The idea of throwing a woody in full view of a crowd stopped the erection in its tracks, but Hutch was so momentarily stunned that he forgot his line.

"Bali Hai, what's that mean?" Mickey whispered, reading from the script.

Hutch repeated the words, getting through the scene without stumbling over his feet again or embarrassing himself more than he already was. He was relieved when Tim called for a dinner break before they ran the show straight through starting at 7 pm.

"You daydreaming, Hutch?" Starsky punched him in the arm. "I think you really were on Bali Hai back there."

"I — uh --," Hutch stammered in confusion. How could he admit that he was thinking -- well -- those kind of thoughts about Starsky? That this wasn't the first time, either. That nothing Melanie did held a candle to Starsky up there, vibrant and incredible? "Starsk, did you ever think that something you'd done was a colossal mistake?"

"Oh, don't start that again," Starsky groaned, bending over to tie the laces on one bright blue sneaker. "The dress rehearsal's on Monday, Hutch, you can't drop out now."

"No, I mean..." Hutch took in the eye-popping sight of Starsky's phenomenal butt displayed to such advantage, and turned away, almost bumping into Melanie.

"I wondered where you guys had gotten to!" she said brightly. "A bunch of the cast is headed over to Zim's for burgers. You want to go with, or do you have something more..." She sidled up against Hutch, tucking proprietary fingers just inside the band of his button down shirt. "Romantic in mind?"

Hutch, conflicted, plastered on a gracious smile. There was no reason to hurt her feelings. Melanie was a nice girl. Who wouldn't be attracted by her toothpaste-commercial-worthy smile, those pert dimples and fluff of Scandinavian blond hair that matched his own shade exactly?
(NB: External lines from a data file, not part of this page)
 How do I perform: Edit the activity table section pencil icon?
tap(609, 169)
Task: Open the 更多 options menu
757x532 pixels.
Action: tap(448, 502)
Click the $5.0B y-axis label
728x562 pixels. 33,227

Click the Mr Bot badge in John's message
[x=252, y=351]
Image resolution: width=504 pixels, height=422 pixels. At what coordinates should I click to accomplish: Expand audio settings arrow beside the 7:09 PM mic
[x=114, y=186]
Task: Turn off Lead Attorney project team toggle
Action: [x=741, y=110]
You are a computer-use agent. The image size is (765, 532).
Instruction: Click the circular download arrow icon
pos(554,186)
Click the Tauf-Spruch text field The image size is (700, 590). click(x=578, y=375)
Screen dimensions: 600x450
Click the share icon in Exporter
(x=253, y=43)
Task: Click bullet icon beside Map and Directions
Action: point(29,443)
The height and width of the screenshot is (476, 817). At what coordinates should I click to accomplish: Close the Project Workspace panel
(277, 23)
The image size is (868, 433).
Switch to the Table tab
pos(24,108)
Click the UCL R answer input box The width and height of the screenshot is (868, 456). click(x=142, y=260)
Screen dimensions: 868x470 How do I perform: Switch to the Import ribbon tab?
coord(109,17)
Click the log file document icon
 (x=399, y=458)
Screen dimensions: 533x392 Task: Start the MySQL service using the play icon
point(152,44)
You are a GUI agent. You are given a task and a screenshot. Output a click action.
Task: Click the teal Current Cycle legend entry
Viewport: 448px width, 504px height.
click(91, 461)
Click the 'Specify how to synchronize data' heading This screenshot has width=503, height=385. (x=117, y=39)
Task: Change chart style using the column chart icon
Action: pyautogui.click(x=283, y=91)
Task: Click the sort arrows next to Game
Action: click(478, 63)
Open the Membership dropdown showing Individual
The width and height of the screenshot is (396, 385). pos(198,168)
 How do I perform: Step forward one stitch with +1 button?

Why had he ever gone out with her? She was so like Karen that it was eerie.

 _Sex._ It always came down to that. He'd seen her up there on the stage, dressed in the raunchy finery of sexpot Sally Bowles and had nearly deserted his date Christine at the stage door. That night, Starsky ended up with Christine, and Hutch had seduced Melanie in the back of the Torino.

Melanie was great in bed — a screamer. And unless she was a damned good actress, she was more than satisfied with Hutch as a lover.

Therein lay the problem. Hutch wasn't satisfied. And hadn't been for a long time. Since before Melanie, maybe even before Christine.

No, strike that — he'd been dating Christine when the —- what the hell did he call them -- Urges? Desires? Longings? -- for Starsky's sturdy, very masculine frame entered his head. And that was by no means the first time. Once in his car, during a stakeout. That time they'd gone to the beach with two flight attendants and ended up on their own when the girls had to work an earlier flight. The night of the marathon Monopoly game, two weeks after Terry's death, when Starsky had curled up against him, sweetly sad, and half in the bottle. Hutch had snuggled Starsky up close, and the embarrassing thought that this would be so much better if they were both naked had crossed his mind.

 _Shit,_ he was doomed.

"I told Annie we'd all go to Zim's," Starsky answered, solving the problem neatly. "I'm starvin' for one of their avocado burgers."

"Plain salad for me, or I'll never fit into my costumes," Melanie said, and stood on her tiptoes to kiss Hutch on the lips.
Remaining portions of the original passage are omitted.